With McCrearyFest – our annual Octoberfest celebration – over in my hometown, that can only mean one thing: it’s just about Halloween. I’m already hearing kids chirping about costumes and candy and haunted houses and carving pumpkins. It’s just around the corner.
I always think, though, that Halloween in the South is bound to be different than in other parts of the country, because, one, it tends to be a little warmer, and, two – well, if nothing else – we tend to have a higher propensity of religious fundamentalists, who denigrate the holiday as “evil.” This, of course, might date back to some of the American origins of the observance.
In early America, most colonies did not celebrate Halloween. This, too, was mostly because of religion – this time, Puritanism and a disconnect from the motherland. The holiday was viewed as not only an English tradition, which tied it to the Church of England, but also of Roman Catholic derivation. Many even called Halloween a “pagan ritual.”
This did not always hold true in the South, however, where many colonists still clung to the Anglican Church, causing an early disconnect between North and South that gave Northerners just one more reasons to look consciously at the Southern colonies, and vice versa. “Play parties” became the ritual in Virginia and Maryland, where entire neighborhoods would come together to celebrate the harvest, to sing, eat, play games, wear costumes, have fortune tellings, and – perhaps, most mysterious to the North – talk of the dead.
These customs continued to grow when the potato famine hit Ireland, and many Irishmen fled to the Americas, some, of course, settling in the South and bringing their Roman Catholic traditions to intermingle with those already held by Americans. From this, the pumpkin, which grew well in American soil, was turned into the jack-o-lantern, from which sprang such re-invented Americanized folk-legends as “The Legend of Sleepy Hollow.”
But these new Southerners, not yet willing to part with their Irish (and oftentimes Scot) traditions, held massive balls to celebrate their heritage. Perhaps, from these, the Halloween party sprang to life. Undeniably, it was at these soirées – soon to become a part of the massive ball tradition of the Antebellum South – that such modern day traditions as apple-bobbing came to be, as well as the propensity for mischief, pranks, and games, which often revolved around the old custom of fortune telling and clairvoyance.
Around the time of the war in the mid-19th Century, efforts went underway to popularize the traditions into a holiday, with public markings on nationally printed calendars, in magazines, and in newspapers. Ultimately, Halloween was recognized as an official holiday in the United States in 1937, but that didn’t stop the old puritanical arguments surrounding it. This time, those controversies even spread to the South.
By the 20th Century, the harmless pranks and mischief of the antebellum period became vandalism and destruction, particularly in urban areas where defacements grew past toilet papering trees. They even took on a night of their own: Devil’s or Mischief Night. It was around this time, as well, that religious bodies began increasingly to view the holiday as something aligned with paganism, evil, and devil worship, beliefs which some still hold today.

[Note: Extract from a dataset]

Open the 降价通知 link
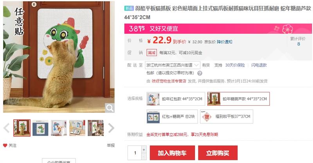The image size is (313, 163). click(x=225, y=42)
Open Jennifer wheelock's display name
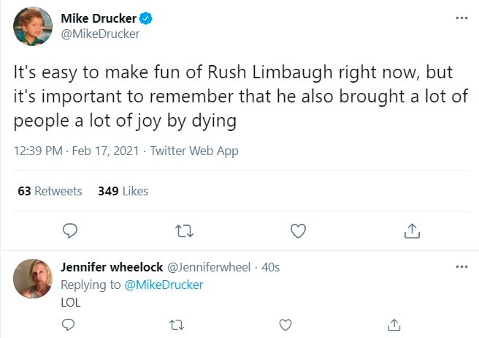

A 2003 release from the Baptist Press, issued by Southern Baptist Theological Seminary president Albert Mohler, talked of the “acute dangers” of the Halloween holiday, and that the day should “press upon the Christian conscience.”
Halloween, Mohler said, from his influential office in Louisville, Kentucky, has become a holiday “of cultural fascination with evil and the demonic.”
Unfortunately, this is not an uncommon belief, particularly among evangelicals.
Many churches, including the Anglicans who had kept Halloween alive in the American colonies, have chosen to re-focus on the night’s origins as the Christian All Saints Day, while other Protestant bodies have elected to ignore the day, rail against it from the pulpit (or the press release), or divert attention to a Reformation Day, remembering the Protestant Reformation (and, therefore, moving away from the holiday they still view as “too Catholic”). All this despite an admittance – even from Albert Mohler – that the holiday is becoming more and more commercial and secular. UNICEF has even focused fundraising attention on the day. Beginning in the 1950s, the organization started a campaign to involve youths in the efforts, collecting money for underprivileged children around the world.
It is, however, the children that make Halloween what it is, today. Costuming and trick-or-treating have grown to become family affairs, which, in many countries, they have always been. In the Medieval world of Britain and Ireland – the very people who brought the observance to the Americas – children and the poor would dress in costumes and go door-to-door, offering their prayers in exchange for food and treats. Despite the secularism seen from the modern holiday – Halloween is the United States’ second largest commercial holiday, profiting approximately $6.9 billion a year – these traditions hold Halloween’s ties to the Christian practices that brought it to American shores.